Dataset entries
↓
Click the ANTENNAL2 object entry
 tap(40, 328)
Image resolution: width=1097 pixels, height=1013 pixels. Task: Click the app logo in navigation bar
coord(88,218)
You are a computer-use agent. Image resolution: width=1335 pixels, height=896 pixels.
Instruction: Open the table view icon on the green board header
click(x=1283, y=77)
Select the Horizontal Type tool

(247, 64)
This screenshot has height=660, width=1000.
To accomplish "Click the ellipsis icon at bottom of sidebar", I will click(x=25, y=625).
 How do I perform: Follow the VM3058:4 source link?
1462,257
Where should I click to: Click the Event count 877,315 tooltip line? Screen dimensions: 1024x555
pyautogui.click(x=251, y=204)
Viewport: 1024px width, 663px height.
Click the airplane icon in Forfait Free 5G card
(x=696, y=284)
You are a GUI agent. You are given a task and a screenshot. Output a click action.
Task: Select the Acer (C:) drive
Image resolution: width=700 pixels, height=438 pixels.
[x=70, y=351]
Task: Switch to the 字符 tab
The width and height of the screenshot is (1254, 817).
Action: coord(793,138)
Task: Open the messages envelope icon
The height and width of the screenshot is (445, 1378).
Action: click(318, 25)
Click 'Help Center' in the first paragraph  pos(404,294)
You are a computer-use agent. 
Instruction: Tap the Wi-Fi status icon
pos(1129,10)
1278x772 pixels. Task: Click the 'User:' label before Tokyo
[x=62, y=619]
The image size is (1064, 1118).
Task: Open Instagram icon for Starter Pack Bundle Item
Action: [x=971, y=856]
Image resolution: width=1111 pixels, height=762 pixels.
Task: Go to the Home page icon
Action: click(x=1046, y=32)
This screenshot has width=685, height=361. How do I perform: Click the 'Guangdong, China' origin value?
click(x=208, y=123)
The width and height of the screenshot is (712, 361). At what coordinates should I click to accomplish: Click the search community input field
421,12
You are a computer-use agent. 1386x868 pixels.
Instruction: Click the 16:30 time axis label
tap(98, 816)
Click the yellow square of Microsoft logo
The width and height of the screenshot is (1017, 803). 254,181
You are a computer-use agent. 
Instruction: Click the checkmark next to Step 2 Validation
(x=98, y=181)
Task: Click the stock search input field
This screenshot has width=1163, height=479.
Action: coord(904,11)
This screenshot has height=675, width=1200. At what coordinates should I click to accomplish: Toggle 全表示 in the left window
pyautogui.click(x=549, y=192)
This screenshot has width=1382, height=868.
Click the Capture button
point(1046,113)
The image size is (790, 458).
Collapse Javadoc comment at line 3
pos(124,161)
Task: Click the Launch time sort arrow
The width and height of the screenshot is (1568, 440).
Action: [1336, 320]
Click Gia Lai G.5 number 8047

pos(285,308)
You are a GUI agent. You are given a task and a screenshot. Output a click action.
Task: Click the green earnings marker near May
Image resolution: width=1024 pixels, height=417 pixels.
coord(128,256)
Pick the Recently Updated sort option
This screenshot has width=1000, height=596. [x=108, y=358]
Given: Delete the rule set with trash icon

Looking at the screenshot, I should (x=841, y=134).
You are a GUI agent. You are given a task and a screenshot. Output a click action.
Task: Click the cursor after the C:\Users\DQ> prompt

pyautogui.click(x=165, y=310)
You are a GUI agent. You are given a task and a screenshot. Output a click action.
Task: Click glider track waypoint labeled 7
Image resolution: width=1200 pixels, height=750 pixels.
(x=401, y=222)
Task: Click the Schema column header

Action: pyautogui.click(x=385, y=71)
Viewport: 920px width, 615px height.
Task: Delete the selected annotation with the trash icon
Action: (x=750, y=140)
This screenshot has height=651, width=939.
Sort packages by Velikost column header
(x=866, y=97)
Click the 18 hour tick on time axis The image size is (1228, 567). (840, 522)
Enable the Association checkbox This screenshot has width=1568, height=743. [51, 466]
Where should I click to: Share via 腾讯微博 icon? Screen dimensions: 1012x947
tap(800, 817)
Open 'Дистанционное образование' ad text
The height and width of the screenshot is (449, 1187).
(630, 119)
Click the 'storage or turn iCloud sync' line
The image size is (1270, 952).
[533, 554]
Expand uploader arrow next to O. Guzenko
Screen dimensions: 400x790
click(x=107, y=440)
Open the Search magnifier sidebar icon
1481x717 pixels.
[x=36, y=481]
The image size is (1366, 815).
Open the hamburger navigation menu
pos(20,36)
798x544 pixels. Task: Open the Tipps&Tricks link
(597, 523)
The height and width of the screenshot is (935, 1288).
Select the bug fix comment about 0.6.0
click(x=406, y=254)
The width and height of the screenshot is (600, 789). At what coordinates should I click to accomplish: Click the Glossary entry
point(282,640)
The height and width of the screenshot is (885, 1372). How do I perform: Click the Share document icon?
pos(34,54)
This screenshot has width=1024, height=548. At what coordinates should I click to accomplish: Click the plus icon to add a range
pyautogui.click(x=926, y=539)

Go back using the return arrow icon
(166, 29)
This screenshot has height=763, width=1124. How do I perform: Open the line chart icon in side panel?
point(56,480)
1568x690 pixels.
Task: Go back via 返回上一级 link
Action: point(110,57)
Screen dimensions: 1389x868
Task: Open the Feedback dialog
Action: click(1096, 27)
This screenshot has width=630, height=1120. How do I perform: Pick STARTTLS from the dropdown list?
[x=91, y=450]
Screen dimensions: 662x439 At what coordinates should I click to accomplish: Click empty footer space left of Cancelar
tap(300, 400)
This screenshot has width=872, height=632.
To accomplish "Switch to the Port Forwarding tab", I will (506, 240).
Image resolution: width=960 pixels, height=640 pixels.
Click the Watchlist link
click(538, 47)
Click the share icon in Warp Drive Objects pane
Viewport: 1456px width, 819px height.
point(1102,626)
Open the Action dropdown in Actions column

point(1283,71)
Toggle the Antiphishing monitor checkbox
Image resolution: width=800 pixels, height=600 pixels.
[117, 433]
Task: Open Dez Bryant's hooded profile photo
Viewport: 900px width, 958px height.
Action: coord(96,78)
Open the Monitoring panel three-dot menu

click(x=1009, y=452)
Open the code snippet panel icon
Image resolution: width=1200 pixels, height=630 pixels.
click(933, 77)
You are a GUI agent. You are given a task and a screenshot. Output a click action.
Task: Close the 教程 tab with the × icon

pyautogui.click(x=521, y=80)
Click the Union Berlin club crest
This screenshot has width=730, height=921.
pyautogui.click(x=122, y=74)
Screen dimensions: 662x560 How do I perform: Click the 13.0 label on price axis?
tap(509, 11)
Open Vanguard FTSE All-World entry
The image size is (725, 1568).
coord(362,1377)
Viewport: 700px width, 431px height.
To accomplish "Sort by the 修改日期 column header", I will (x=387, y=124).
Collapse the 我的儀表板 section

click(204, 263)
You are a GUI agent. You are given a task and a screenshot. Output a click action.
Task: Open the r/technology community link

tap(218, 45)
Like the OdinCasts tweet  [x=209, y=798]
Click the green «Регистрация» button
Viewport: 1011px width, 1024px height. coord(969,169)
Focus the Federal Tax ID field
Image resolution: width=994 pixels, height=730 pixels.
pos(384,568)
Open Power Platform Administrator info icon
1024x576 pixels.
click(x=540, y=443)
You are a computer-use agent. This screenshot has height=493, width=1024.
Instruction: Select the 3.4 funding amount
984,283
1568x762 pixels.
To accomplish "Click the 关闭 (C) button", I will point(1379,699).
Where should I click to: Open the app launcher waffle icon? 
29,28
↑
▶ [WHAT THE EXERCISE ASKS]:
Would you return all of the data exactly as it stands above?

▶ [SOLUTION]:
Click the ANTENNAL2 object entry
 tap(40, 328)
Image resolution: width=1097 pixels, height=1013 pixels. Task: Click the app logo in navigation bar
coord(88,218)
You are a computer-use agent. Image resolution: width=1335 pixels, height=896 pixels.
Instruction: Open the table view icon on the green board header
click(x=1283, y=77)
Select the Horizontal Type tool

(247, 64)
This screenshot has height=660, width=1000.
To accomplish "Click the ellipsis icon at bottom of sidebar", I will click(x=25, y=625).
 How do I perform: Follow the VM3058:4 source link?
1462,257
Where should I click to: Click the Event count 877,315 tooltip line? Screen dimensions: 1024x555
pyautogui.click(x=251, y=204)
Viewport: 1024px width, 663px height.
Click the airplane icon in Forfait Free 5G card
(x=696, y=284)
You are a GUI agent. You are given a task and a screenshot. Output a click action.
Task: Select the Acer (C:) drive
Image resolution: width=700 pixels, height=438 pixels.
[x=70, y=351]
Task: Switch to the 字符 tab
The width and height of the screenshot is (1254, 817).
Action: coord(793,138)
Task: Open the messages envelope icon
The height and width of the screenshot is (445, 1378).
Action: click(318, 25)
Click 'Help Center' in the first paragraph  pos(404,294)
You are a computer-use agent. 
Instruction: Tap the Wi-Fi status icon
pos(1129,10)
1278x772 pixels. Task: Click the 'User:' label before Tokyo
[x=62, y=619]
The image size is (1064, 1118).
Task: Open Instagram icon for Starter Pack Bundle Item
Action: [x=971, y=856]
Image resolution: width=1111 pixels, height=762 pixels.
Task: Go to the Home page icon
Action: click(x=1046, y=32)
This screenshot has width=685, height=361. How do I perform: Click the 'Guangdong, China' origin value?
click(x=208, y=123)
The width and height of the screenshot is (712, 361). At what coordinates should I click to accomplish: Click the search community input field
421,12
You are a computer-use agent. 1386x868 pixels.
Instruction: Click the 16:30 time axis label
tap(98, 816)
Click the yellow square of Microsoft logo
The width and height of the screenshot is (1017, 803). 254,181
You are a computer-use agent. 
Instruction: Click the checkmark next to Step 2 Validation
(x=98, y=181)
Task: Click the stock search input field
This screenshot has width=1163, height=479.
Action: coord(904,11)
This screenshot has height=675, width=1200. At what coordinates should I click to accomplish: Toggle 全表示 in the left window
pyautogui.click(x=549, y=192)
This screenshot has width=1382, height=868.
Click the Capture button
point(1046,113)
The image size is (790, 458).
Collapse Javadoc comment at line 3
pos(124,161)
Task: Click the Launch time sort arrow
The width and height of the screenshot is (1568, 440).
Action: [1336, 320]
Click Gia Lai G.5 number 8047

pos(285,308)
You are a GUI agent. You are given a task and a screenshot. Output a click action.
Task: Click the green earnings marker near May
Image resolution: width=1024 pixels, height=417 pixels.
coord(128,256)
Pick the Recently Updated sort option
This screenshot has width=1000, height=596. [x=108, y=358]
Given: Delete the rule set with trash icon

Looking at the screenshot, I should (x=841, y=134).
You are a GUI agent. You are given a task and a screenshot. Output a click action.
Task: Click the cursor after the C:\Users\DQ> prompt

pyautogui.click(x=165, y=310)
You are a GUI agent. You are given a task and a screenshot. Output a click action.
Task: Click glider track waypoint labeled 7
Image resolution: width=1200 pixels, height=750 pixels.
(x=401, y=222)
Task: Click the Schema column header

Action: pyautogui.click(x=385, y=71)
Viewport: 920px width, 615px height.
Task: Delete the selected annotation with the trash icon
Action: (x=750, y=140)
This screenshot has height=651, width=939.
Sort packages by Velikost column header
(x=866, y=97)
Click the 18 hour tick on time axis The image size is (1228, 567). (840, 522)
Enable the Association checkbox This screenshot has width=1568, height=743. [51, 466]
Where should I click to: Share via 腾讯微博 icon? Screen dimensions: 1012x947
tap(800, 817)
Open 'Дистанционное образование' ad text
The height and width of the screenshot is (449, 1187).
(630, 119)
Click the 'storage or turn iCloud sync' line
The image size is (1270, 952).
[533, 554]
Expand uploader arrow next to O. Guzenko
Screen dimensions: 400x790
click(x=107, y=440)
Open the Search magnifier sidebar icon
1481x717 pixels.
[x=36, y=481]
The image size is (1366, 815).
Open the hamburger navigation menu
pos(20,36)
798x544 pixels. Task: Open the Tipps&Tricks link
(597, 523)
The height and width of the screenshot is (935, 1288).
Select the bug fix comment about 0.6.0
click(x=406, y=254)
The width and height of the screenshot is (600, 789). At what coordinates should I click to accomplish: Click the Glossary entry
point(282,640)
The height and width of the screenshot is (885, 1372). How do I perform: Click the Share document icon?
pos(34,54)
This screenshot has width=1024, height=548. At what coordinates should I click to accomplish: Click the plus icon to add a range
pyautogui.click(x=926, y=539)

Go back using the return arrow icon
(166, 29)
This screenshot has height=763, width=1124. How do I perform: Open the line chart icon in side panel?
point(56,480)
1568x690 pixels.
Task: Go back via 返回上一级 link
Action: point(110,57)
Screen dimensions: 1389x868
Task: Open the Feedback dialog
Action: click(1096, 27)
This screenshot has width=630, height=1120. How do I perform: Pick STARTTLS from the dropdown list?
[x=91, y=450]
Screen dimensions: 662x439 At what coordinates should I click to accomplish: Click empty footer space left of Cancelar
tap(300, 400)
This screenshot has width=872, height=632.
To accomplish "Switch to the Port Forwarding tab", I will (506, 240).
Image resolution: width=960 pixels, height=640 pixels.
Click the Watchlist link
click(538, 47)
Click the share icon in Warp Drive Objects pane
Viewport: 1456px width, 819px height.
point(1102,626)
Open the Action dropdown in Actions column

point(1283,71)
Toggle the Antiphishing monitor checkbox
Image resolution: width=800 pixels, height=600 pixels.
[117, 433]
Task: Open Dez Bryant's hooded profile photo
Viewport: 900px width, 958px height.
Action: coord(96,78)
Open the Monitoring panel three-dot menu

click(x=1009, y=452)
Open the code snippet panel icon
Image resolution: width=1200 pixels, height=630 pixels.
click(933, 77)
You are a GUI agent. You are given a task and a screenshot. Output a click action.
Task: Close the 教程 tab with the × icon

pyautogui.click(x=521, y=80)
Click the Union Berlin club crest
This screenshot has width=730, height=921.
pyautogui.click(x=122, y=74)
Screen dimensions: 662x560 How do I perform: Click the 13.0 label on price axis?
tap(509, 11)
Open Vanguard FTSE All-World entry
The image size is (725, 1568).
coord(362,1377)
Viewport: 700px width, 431px height.
To accomplish "Sort by the 修改日期 column header", I will (x=387, y=124).
Collapse the 我的儀表板 section

click(204, 263)
You are a GUI agent. You are given a task and a screenshot. Output a click action.
Task: Open the r/technology community link

tap(218, 45)
Like the OdinCasts tweet  [x=209, y=798]
Click the green «Регистрация» button
Viewport: 1011px width, 1024px height. coord(969,169)
Focus the Federal Tax ID field
Image resolution: width=994 pixels, height=730 pixels.
pos(384,568)
Open Power Platform Administrator info icon
1024x576 pixels.
click(x=540, y=443)
You are a computer-use agent. This screenshot has height=493, width=1024.
Instruction: Select the 3.4 funding amount
984,283
1568x762 pixels.
To accomplish "Click the 关闭 (C) button", I will point(1379,699).
Where should I click to: Open the app launcher waffle icon? 
29,28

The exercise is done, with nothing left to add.